Influencing voters through illicit liquor and cash is an age-old trick across the country.
Rickshaw driver Rampal Singh remembers vividly the "feast" of democracy he enjoyed last time India went to the polls in 2009: it included a free hot meal, a bottle of whisky and a banknote.
"They treated us to really good biryani (rice cooked with meat) and a quarter of whisky," Singh says wistfully of the hospitality lavished on him by a major political party.
"I was taken in a bus to a venue where people were being treated like guests at a grand feast. We were also handed a 500-rupee ($8) note. Then we were asked to vote for them," he told AFP.
Singh, who earns about 5,000 rupees a month cycling his single-gear rickshaw around the dusty streets of New Delhi, has a family of five to feed, and was only happy to oblige his host at the ballot box.
"I am sure they will take us around this time as well," the 42-year-old said ahead of voting in the capital on Thursday in the third of nine phases of balloting in the marathon election.

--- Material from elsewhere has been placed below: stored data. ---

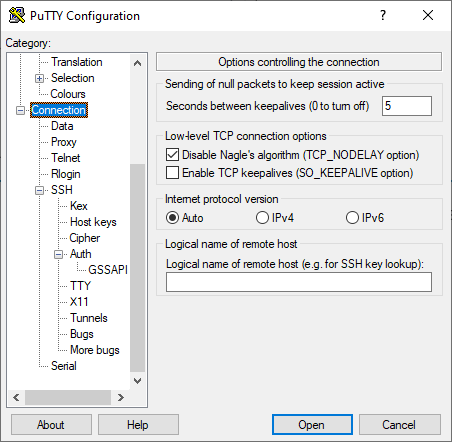Select the IPv6 protocol option

(352, 218)
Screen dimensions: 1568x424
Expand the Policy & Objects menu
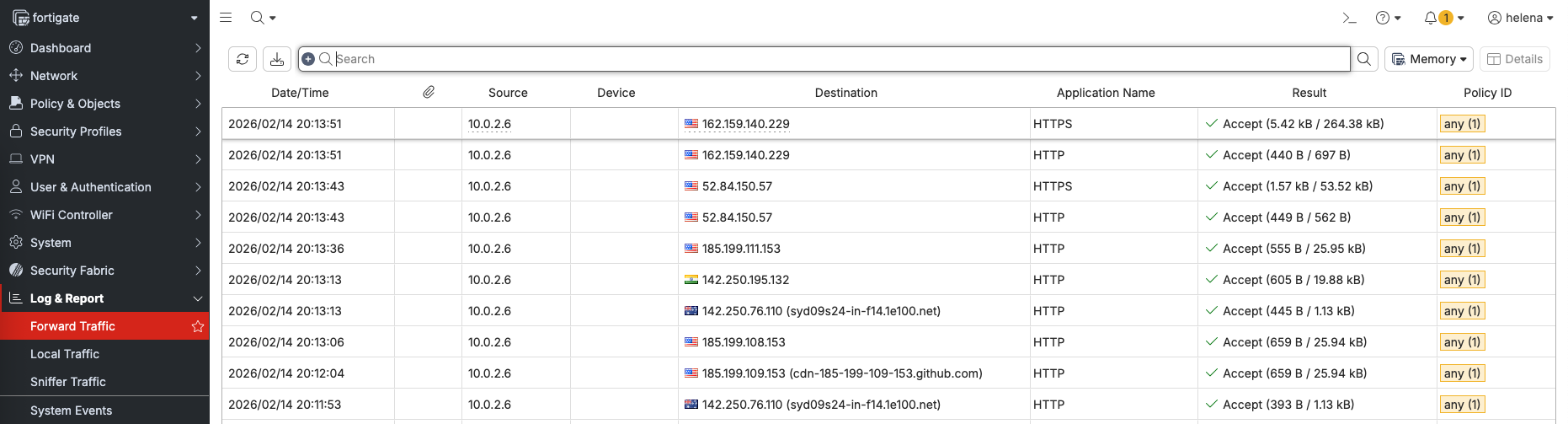104,104
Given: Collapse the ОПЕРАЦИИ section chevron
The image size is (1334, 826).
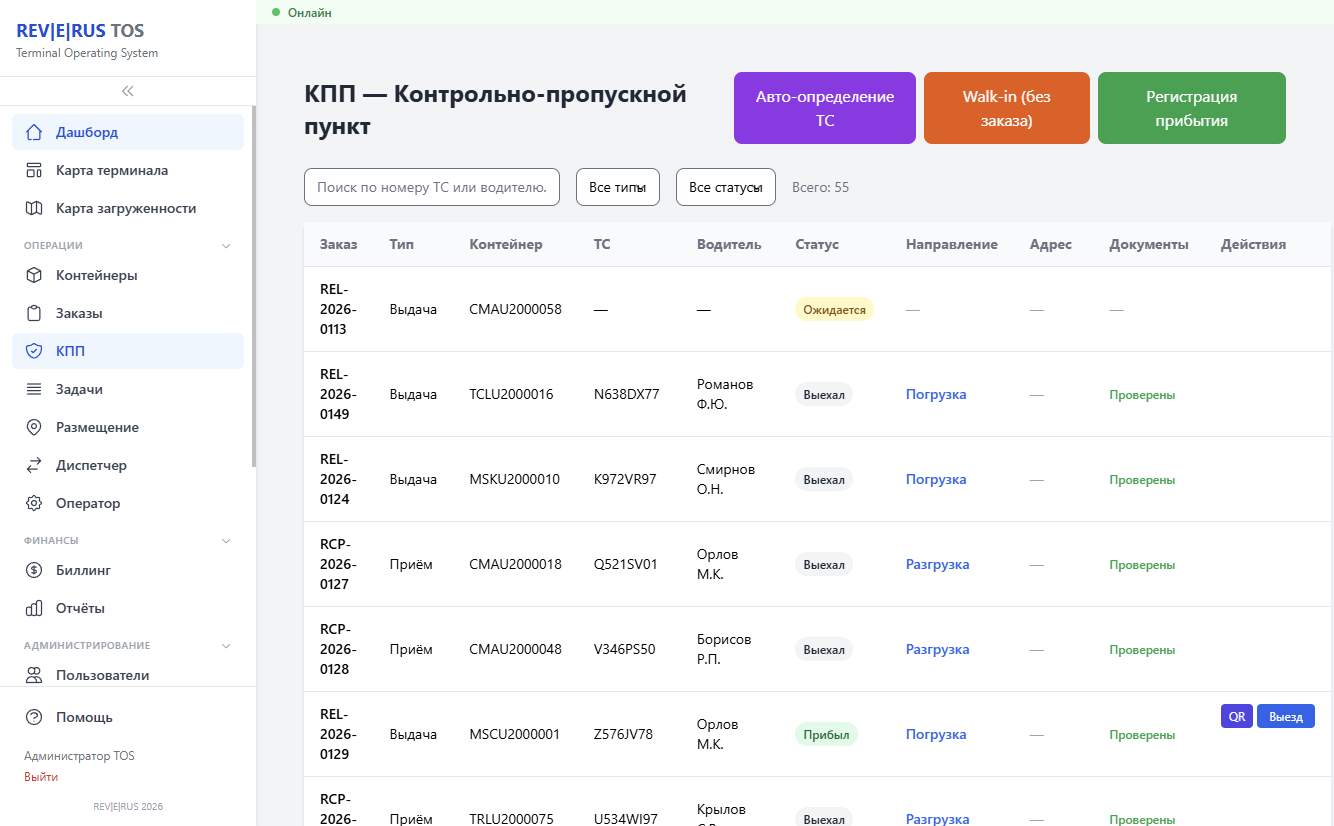Looking at the screenshot, I should coord(226,244).
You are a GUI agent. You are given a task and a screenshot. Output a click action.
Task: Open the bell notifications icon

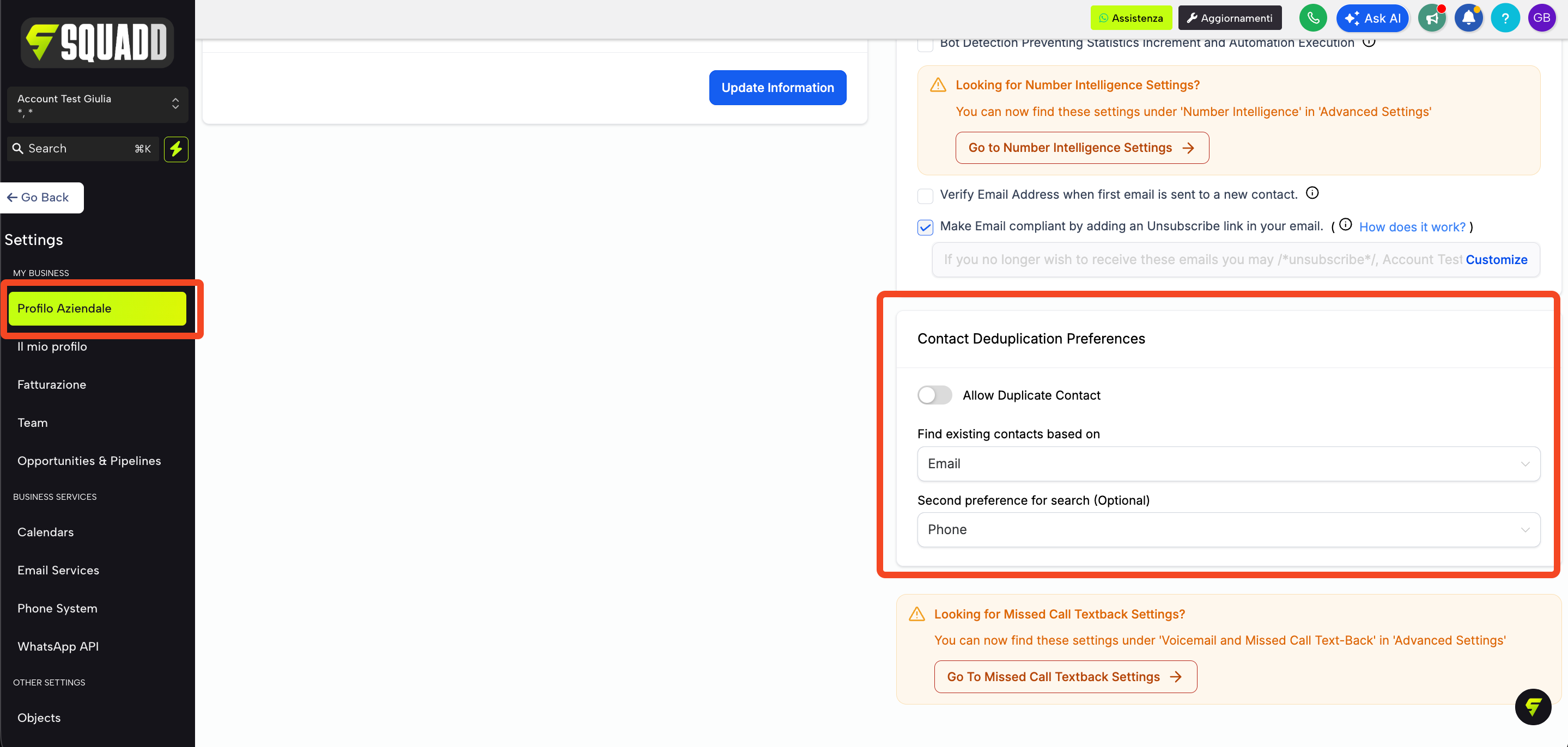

Influencing voters through illicit liquor and cash is an age-old trick across the country, despite heavy penalties prescribed by the Election Commission against vote-buying.
On Monday, the Commission said it had seized over $32.5 million in cash and 2.7 million litres of liquor in country-wide raids since the polls were announced on March 5.
Just the confiscated alcohol would be enough to offer roughly one in every 80 of India s 814 million voters a quarter-litre bottle of the sort enjoyed by Singh in 2009.
Past elections have seen alcohol being secretly transported in water tankers and cash stashed in ambulances. Seventy kilograms (154 pounds) of heroin has also been seized by election officials since March.
K.G. Suresh, a fellow at New Delhi s Vivekanand International Foundation think-tank, says it is easy to entice voters in a country where nearly 70 percent of the population lives on less than $2 a day.
"There are millions in the country who have to struggle for even a square meal. Election for them is a pay-day and loyalties depend on who has what to offer," he told AFP.
"So a candidate may end up losing simply because his rival has deeper pockets than him and can afford poll-eve treats," he explained.
- Votes of thanks -
While handing out liquor and cash before elections is illegal, many political parties rely on legitimate election freebies as a crucial means to secure loyalty from voters.
The chief minister of southern Tamil Nadu state, Jayalalithaa Jayaram, is seen as the queen of such tactics, having handed out sewing machines, spice mixers and even gold to the poor after her party won state elections in 2011.
In her 2014 manifesto, she promises cows, goats, fans and 20 kilos of rice for the poor.
Ahead of 2012 state polls, the Samajwadi Party, a regional party based in northern Uttar Pradesh state, promised to distribute free laptops to high school students.
The party secured a thumping win in the state, which is one of the key battlegrounds for the 2014 polls because it sends 80 out of 543 MPs to parliament.
"It was a master stroke from the party. Many students had never even held a laptop before, forget being able to buy one," said Radhe Shyam Lal, a senior state government official.
There can be unexpected downsides, however.
Suresh of Vivekanand Foundation recalled how the regional DMK party from Tamil Nadu offered free television sets to voters ahead of 2006 state polls.
The party then became embroiled in one of India s biggest ever corruption scandals when DMK minister A. Raja was charged with fraudulently selling mobile phone licences, losing the national exchequer up to $39 billion.
"These people when they saw news about DMK s corrupt practices on their TV sets, they decided not to vote for it again in 2011," he said.